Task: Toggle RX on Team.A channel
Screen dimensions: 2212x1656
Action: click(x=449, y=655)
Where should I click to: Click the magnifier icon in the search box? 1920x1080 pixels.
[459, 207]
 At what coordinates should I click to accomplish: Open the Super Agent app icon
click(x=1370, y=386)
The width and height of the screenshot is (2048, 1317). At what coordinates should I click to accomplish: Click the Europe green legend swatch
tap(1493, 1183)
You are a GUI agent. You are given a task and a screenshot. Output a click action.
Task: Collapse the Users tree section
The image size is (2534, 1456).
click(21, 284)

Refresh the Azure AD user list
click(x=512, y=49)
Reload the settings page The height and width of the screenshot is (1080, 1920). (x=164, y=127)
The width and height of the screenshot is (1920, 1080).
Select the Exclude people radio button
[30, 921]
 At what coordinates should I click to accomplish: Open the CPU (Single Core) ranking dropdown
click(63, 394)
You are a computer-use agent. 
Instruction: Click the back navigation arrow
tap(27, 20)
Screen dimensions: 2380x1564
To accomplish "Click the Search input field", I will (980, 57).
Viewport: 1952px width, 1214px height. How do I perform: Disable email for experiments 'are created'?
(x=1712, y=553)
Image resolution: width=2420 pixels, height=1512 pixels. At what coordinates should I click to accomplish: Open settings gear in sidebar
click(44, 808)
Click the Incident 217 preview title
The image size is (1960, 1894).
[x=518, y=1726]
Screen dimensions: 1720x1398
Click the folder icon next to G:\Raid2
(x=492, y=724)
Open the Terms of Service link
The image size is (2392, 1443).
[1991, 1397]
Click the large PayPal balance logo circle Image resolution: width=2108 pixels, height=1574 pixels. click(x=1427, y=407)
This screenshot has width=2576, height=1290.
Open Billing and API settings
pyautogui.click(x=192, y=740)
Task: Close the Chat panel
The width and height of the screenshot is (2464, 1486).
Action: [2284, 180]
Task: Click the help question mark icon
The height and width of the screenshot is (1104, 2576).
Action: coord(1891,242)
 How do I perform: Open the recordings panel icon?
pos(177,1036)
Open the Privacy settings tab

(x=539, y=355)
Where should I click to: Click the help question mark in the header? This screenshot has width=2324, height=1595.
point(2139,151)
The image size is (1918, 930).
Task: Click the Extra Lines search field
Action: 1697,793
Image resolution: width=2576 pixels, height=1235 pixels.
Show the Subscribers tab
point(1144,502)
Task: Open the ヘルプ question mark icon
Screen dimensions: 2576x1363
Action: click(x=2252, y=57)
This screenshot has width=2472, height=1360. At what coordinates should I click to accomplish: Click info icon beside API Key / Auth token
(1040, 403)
——————
● **Activity**
The answer is the run of lines above from the line containing "Open the Privacy settings tab" through the line containing "Task: Open the ヘルプ question mark icon", copied exactly and alone.

● **Reply**
Open the Privacy settings tab

(x=539, y=355)
Where should I click to: Click the help question mark in the header? This screenshot has width=2324, height=1595.
point(2139,151)
The image size is (1918, 930).
Task: Click the Extra Lines search field
Action: 1697,793
Image resolution: width=2576 pixels, height=1235 pixels.
Show the Subscribers tab
point(1144,502)
Task: Open the ヘルプ question mark icon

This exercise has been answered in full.